• _Excerpted passage_:

During the NCUA board meeting this Thursday, the credit union industry will learn whether individual board members prefer to engage in real debate or stand behind the rule-making process. Without some fundamental discussion of how board members view the rule, credit unions will have no idea how to comment effectively to influence the decisions of board members later this year.
Why Board Debate Is Critical
NCUA’s proposal to regulate the relative risk weighting of every asset on a credit union’s balance sheet, as well as some off-balance-sheet items, is the most far-reaching authority ever proposed. The danger of the rule extends beyond regulatory burden, however. Based on the banking sector’s experiences with its own risk-based capital rule, Basel, the NCUA’s proposed RBC rule could undermine the safety and soundness of the entire cooperative system.
Prior to the 2008 financial crisis, two of the safest risk-weighted classes under the Basel banking capital formulas were sovereign debt (government guaranteed or issued debt) and real estate backed securities. These two asset classes were at the core of the latest market meltdown and contributed to significant banking failures in the United States and around the world.
Thomas Hoenig, vice chairman of the FDIC, summarized Basel’s failure in a September 2012 speech:
It turns out that the Basel capital rules protected no one: not the banks, not the public, and certainly not the FDIC that bore the cost of the failures or the taxpayers who funded the bailouts. The complex Basel rules hurt, rather than helped the process of measurement and clarity of information.
But the failure wasn’t just getting the risk weightings wrong or misunderstanding asset classes. The failure was more fundamental. Risk-based capital presumes someone can predict the future with sufficient certainty to prescribe specific numerical risk evaluations. These evaluations are about not only how asset categories will perform in multiple environments but also the relative riskiness among them.
In the global financial marketplace, no firm or individual would claim to predict the future with a formula to fit all circumstances and possibilities. Real life is full of uncertainty, confusion, and chaos. Models are tools that attempt to clarify interconnections; they rarely, if ever, claim future certainty. But that is the underlying premise of the national uniform risk-based capital model that NCUA intends to impose on every credit union with $50 million or more in assets. This model will have the force of law. It is not a modeling tool; it is a legal rule.
An Incorrect Analogy Undermines The System’s Portfolio Diversity
Many credit unions have approached the issue from their individual experience. Specifically, their logic is that they assess their capital today using RBC or Basel standards, so why wouldn’t this approach work at the system level? After all, isn’t it obvious that some assets carry more risk than others a short-term investment versus a consumer loan, for example?
This logic misapplies institutional risk decision-making to an entire financial system. At the local level, credit union boards and managers make numerous decisions about the composition of their balance sheet and capital adequacy based on multiple factors. Diverse business priorities, pricing, and growth objectives as well distinct member needs drive thousands of local decisions that result in varied portfolio strategies, which, because of their diversity, enhance the system’s overall soundness. A single, uniform, nationwide standard of capital risk management might fit some circumstances some of the time, but it would rarely, if ever, fit the portfolios of all institutions all of the time.

• _Available data_:
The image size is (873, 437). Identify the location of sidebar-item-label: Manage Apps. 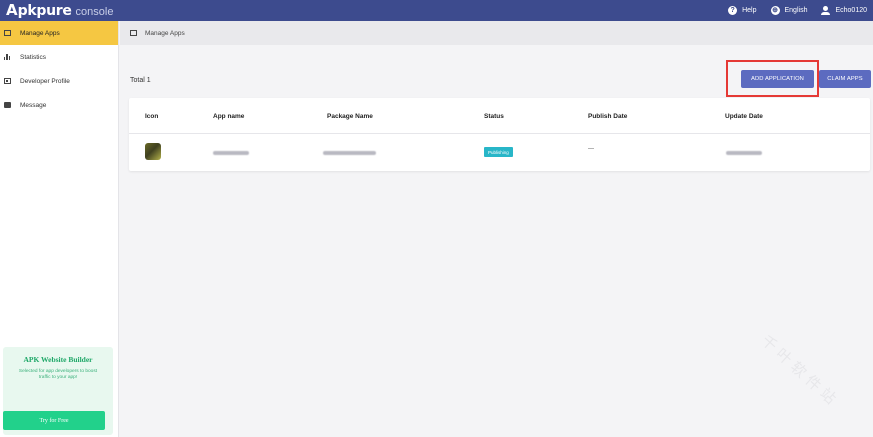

• _Work request A_:
From the passage on NCUA's risk-based capital proposal, quote the text between "Thomas Hoenig, vice" and "riskiness among them.", inclusive.
• _Work request B_:
Answer these questions using the passage on NCUA's risk-based capital proposal:
(i) Which two asset classes were among the safest risk-weighted classes under the Basel formulas before the 2008 financial crisis?
(ii) Who gave the September 2012 speech summarizing Basel's failure, and what position did that person hold?
(iii) Credit unions holding at least what amount in assets would be subject to the uniform risk-based capital model?

• _Answer area A_:
Thomas Hoenig, vice chairman of the FDIC, summarized Basel’s failure in a September 2012 speech:
It turns out that the Basel capital rules protected no one: not the banks, not the public, and certainly not the FDIC that bore the cost of the failures or the taxpayers who funded the bailouts. The complex Basel rules hurt, rather than helped the process of measurement and clarity of information.
But the failure wasn’t just getting the risk weightings wrong or misunderstanding asset classes. The failure was more fundamental. Risk-based capital presumes someone can predict the future with sufficient certainty to prescribe specific numerical risk evaluations. These evaluations are about not only how asset categories will perform in multiple environments but also the relative riskiness among them.

• _Answer area B_:
(i) Sovereign debt (government guaranteed or issued debt) and real estate backed securities.
(ii) Thomas Hoenig, vice chairman of the FDIC.
(iii) $50 million or more in assets.